Bluesky: ¿una oportunidad para reconstruir el ágora digital?
A las pocas horas de crearme una cuenta en Bluesky hice el experimento del que todo el mundo hablaba. Escribí el mismo mensaje en las dos redes sociales, X y Bluesky, y comparé la respuesta en ambos. El resultado fue sorprendente. En Twitter el mensaje recibió 397 interacciones positivas frente a 718 en Bluesky. No obstante, si tenemos presente que en Twitter tengo más de un millón de seguidores, frente a los diez mil de Bluesky, la diferencia se agranda espectacularmente (0,361 por cada mil seguidores en Twitter frente a 72 cada mil en el caso de Bluesky).

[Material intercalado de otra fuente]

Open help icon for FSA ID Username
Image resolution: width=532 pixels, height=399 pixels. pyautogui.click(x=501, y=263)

Mi caso solo confirmaba algo que ya muchos usuarios habían experimentado antes, en mayor o menor escala. Y ello sugiere que el algoritmo de X funciona de tal manera que produce la invisibilización relativa de ciertas cuentas. No sabemos si se trata de algo premeditado contra ciertos grupos -por ejemplo, los de izquierdas- o si sencillamente el algoritmo premia otro tipo de mensajes. Pero hay algo perverso en todo esto, y aunque no sepamos con precisión qué es, no hay duda de que lo estamos percibiendo y experimentando.

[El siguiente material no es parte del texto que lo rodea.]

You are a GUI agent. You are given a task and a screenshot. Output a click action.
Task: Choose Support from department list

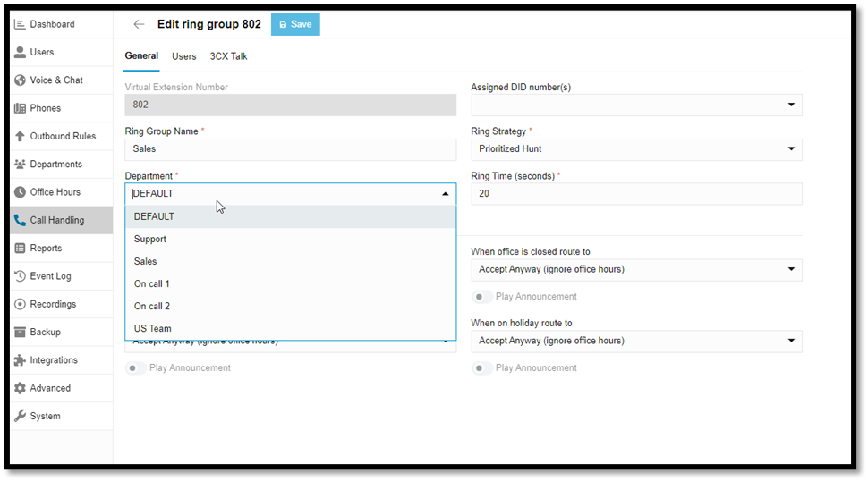click(x=150, y=240)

Los algoritmos en las redes sociales funcionan como filtros de información, lo cual concede un poder enorme a quien lo diseña. Uno de los efectos evidentes es que distorsiona la forma en la que vemos el mundo. Me recuerda a esas visitas guiadas que existen en las ciudades turísticas; cuando te montas en un autobús y recorres de manera pasiva los lugares que otros han seleccionado. Cuando desciendes del vehículo te llevas contigo una determinada imagen de la ciudad, aunque no sea del todo fiel -probablemente, por ejemplo, no habrás visto las zonas menos sexy de la ciudad-. Al menos, podríamos decir, conocemos los sesgos del servicio y sabemos a lo que nos atenemos. No ocurre lo mismo en redes sociales, donde en general estamos profundamente indefensos.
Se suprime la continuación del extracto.